Cape Clear est un bastion pour la langue gaélique qu’on enseigne ici. Les festivals de musique celtique et de contes irlandais animent l’île en saison.
Le minuscule restaurant fait aussi fonction d’épicerie, de dépôt de journaux, de bureau de tabac…Deux jeune filles e demandent le prénom en prenant la commande puis la serveuse appelle le destinataire du plat qui se fera connaître. Je choisi une soupe de légumes (pommes de terre, carottes, poivron rouge)moulinée 4€, servie très chaude dans un bol accompagnée de deux épaisses tranches de pain brun délicieux et de deux petites plaquettes de beurre. C’est délicieux et cela tient au corps. Au menu également des filets de poisson frit avec des pommes de terres frites, des spaghetti au saumon et épinards, chouwder (soupe de poisson) apple-pie et scones avec l’inévitable cup-of-tea pour ceux qui ne veulent pas déjeuner.
Sur la route du retour, un curieux phénomène : de l’eau semble s’élever en fontaines verticales. Une baleine ? Pas du tout ! Ces jets sont les éclaboussures provoquées par le plongeon des Fous de Bassan qui se laissent tomber le bec en avant, les ailes écartées du corps à la verticale en soulevant l’écume. Ils déclenchent les mêmes « O my God ! » de l’Américaine et diverses exclamations germaniques. Ces fous sont vraiment de gros oiseaux spectaculaires.

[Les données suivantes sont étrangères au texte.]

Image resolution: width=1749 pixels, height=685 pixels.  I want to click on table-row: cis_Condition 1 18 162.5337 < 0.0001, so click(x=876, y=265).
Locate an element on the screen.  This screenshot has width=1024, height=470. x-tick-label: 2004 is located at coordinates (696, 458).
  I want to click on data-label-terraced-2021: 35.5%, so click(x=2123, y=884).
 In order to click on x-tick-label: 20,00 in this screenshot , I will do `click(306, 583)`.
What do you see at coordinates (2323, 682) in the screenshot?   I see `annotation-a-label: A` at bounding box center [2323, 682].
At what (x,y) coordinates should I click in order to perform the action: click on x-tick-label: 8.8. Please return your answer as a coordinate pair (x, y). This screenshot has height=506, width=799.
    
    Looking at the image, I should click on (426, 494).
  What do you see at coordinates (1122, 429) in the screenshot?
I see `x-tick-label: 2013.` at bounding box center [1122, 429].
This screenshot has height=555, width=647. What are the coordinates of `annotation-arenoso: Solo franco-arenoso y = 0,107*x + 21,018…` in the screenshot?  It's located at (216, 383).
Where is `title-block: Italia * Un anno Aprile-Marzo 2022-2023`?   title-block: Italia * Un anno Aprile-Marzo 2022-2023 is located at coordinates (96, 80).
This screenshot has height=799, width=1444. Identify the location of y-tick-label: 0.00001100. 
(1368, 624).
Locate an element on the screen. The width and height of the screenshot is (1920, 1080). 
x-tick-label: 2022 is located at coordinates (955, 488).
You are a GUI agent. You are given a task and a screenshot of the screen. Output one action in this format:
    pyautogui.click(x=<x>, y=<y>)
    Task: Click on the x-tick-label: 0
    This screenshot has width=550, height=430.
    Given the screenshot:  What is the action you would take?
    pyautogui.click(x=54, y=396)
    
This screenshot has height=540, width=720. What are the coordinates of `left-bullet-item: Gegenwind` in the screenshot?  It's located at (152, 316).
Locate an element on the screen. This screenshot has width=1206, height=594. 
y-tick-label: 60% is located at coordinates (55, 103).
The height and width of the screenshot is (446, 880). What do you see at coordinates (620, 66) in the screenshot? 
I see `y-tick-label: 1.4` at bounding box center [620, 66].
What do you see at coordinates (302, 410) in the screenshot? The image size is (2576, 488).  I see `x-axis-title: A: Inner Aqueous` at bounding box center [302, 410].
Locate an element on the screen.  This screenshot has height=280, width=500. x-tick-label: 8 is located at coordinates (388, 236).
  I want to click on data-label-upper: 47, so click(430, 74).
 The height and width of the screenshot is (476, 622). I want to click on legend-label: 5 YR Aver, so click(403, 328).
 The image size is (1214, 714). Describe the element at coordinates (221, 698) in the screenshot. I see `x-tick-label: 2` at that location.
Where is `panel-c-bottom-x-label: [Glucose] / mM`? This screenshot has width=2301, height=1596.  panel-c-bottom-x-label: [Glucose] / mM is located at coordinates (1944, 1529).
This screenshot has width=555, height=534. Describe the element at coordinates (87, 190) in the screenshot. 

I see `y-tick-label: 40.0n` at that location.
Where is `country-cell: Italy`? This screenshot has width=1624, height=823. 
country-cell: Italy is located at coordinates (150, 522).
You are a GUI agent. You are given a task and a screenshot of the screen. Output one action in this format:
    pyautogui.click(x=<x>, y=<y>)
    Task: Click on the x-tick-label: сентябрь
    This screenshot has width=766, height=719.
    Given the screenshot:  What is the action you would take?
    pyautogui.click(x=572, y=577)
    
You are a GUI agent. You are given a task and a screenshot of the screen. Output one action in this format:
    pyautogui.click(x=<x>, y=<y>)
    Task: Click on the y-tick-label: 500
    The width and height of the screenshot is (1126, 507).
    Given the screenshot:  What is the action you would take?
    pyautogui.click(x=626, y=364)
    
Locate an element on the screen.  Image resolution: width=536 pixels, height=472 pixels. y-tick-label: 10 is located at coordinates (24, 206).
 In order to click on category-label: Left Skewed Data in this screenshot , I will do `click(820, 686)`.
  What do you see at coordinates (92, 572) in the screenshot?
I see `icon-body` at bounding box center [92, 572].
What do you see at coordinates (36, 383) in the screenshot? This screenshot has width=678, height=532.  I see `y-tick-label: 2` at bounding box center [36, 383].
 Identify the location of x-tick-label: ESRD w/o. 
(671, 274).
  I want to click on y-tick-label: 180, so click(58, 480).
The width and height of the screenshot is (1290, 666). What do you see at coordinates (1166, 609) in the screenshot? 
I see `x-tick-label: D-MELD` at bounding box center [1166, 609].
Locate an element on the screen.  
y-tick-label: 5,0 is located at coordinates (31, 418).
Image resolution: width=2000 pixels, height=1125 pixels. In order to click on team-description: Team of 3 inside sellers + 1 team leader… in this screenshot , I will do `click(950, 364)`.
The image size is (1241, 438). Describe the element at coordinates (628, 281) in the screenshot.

En se rapprochant des rochers on s’exclame « des phoques ! ». Les grosses masses rebondies sont posées sur les rochers. Comment se sont ils hissés si hauts ? – sans doute à marée haute – D’’autres agent à proximité tranquillement. Le bateau ne semble pas les impressionner.
Le brouillard était déjà pénétrant, maintenant la pluie tombe dru. Je me réfugie dans la cabine. J’en profite pour me faire expliquer par Nick les instruments de navigation : l’écran où le symbole du bateau se déplace entre les îles et les roches (comme le GPS) le gros compas sphérique dans son liquide. Nick rectifie la direction. Dans le brouillard il est attentif aux images de l’écran.
A Baltimore, la pluie a cessé et je vais prendre un café pour la Wifi. Nous rentrons au gite passé 3h. Douche et shampooing pour se réchauffer ?
Ça a l’air tout simplement merveilleux. J’avais adoré voir les baleines au Québec et je suis prête à remettre ça. Les dauphins aussi d’ailleurs.